Another approach vendors have taken to eliminate interoperability problems is the turnkey SAN. McData's FabricPaks is an example of this approach.

Kendall Fay, director of computing services at Corporate Express, an office supplies company, went with a McData FabricPak SAN when his Unix servers in the data centre began to run out of storage space and he got tired of buying a new server each time he needed to add storage. A typical McData FabricPak consists of the McData ED-5000 Fibre Channel Director, JNI host bus adapter, EMC or Hitachi data arrays, Chaparral or Crossroads bridges and tape libraries from a variety of vendors, including ADIC, ATL, StorageTek and Exabyte.

Recently, McData has expanded on this core concept by adding services and applications such as NetBackup 3.2 from Veritas. The company also plans to add database and enterprise resource planning configurations.

By investing heavily in interoperability labs, coming together to develop SAN standards, and sticking with turnkey solutions that they knew would work, SAN vendors have survived the interoperability SANstorm that at one point threatened to bury them.
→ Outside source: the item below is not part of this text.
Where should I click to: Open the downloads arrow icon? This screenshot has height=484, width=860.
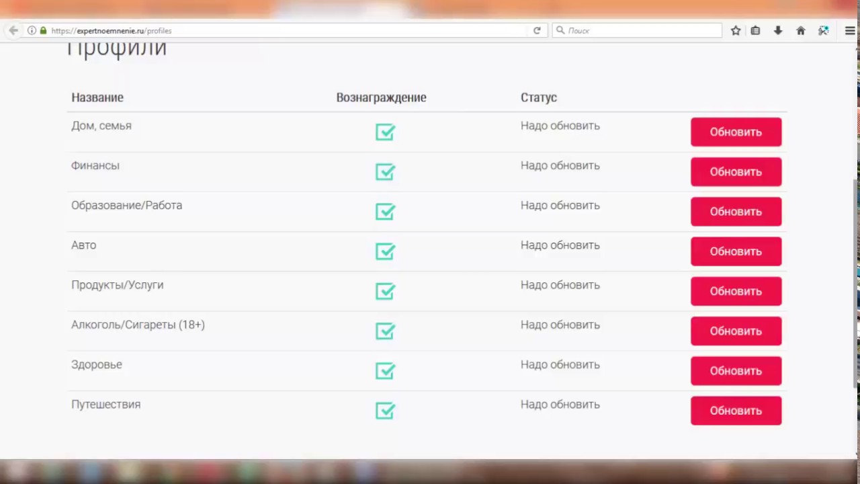coord(778,30)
They have found an oasis of success in the first phase of the SAN life cycle.

This means users can purchase pretested SANs without fear of running into major problems.

But the struggle is far from over. Customers still can't mix and match switches and hubs from various vendors. And there are still problems at the storage-management level.

SAN dictionary

A SAN by any other definition

One of the greatest difficulties in the storage-area network world is the precise definition of SANs and their components.

Paul Massigilia, who works at Veritas, has published "A Dictionary of Storage Networking Terminology" for the Storage Network Industry Association (SNIA).

Before the advent of the dictionary, the SAN world was rife with jargon and marketing obfuscation to the point where people had difficulty understanding each other.

Massigilia said he tried to avoid marketing hype in putting the dictionary together.

"What I've tried to do is not really get into words and phrases that companies have co-opted and made into their buzz-words," he said.

The dictionary can be found on the SNIA Web site at www.snia.org/resources/dictionary.html Benefits of a SAN* Conserves LAN bandwidth by moving storage-related traffic off the data network;* Provides faster backup and restoration of data files;* Allows centralised storage management;* Improves bulk data movement;* Provides disaster recovery;* Offers better savings compared to server-based storage;* Complements server consolidation projects.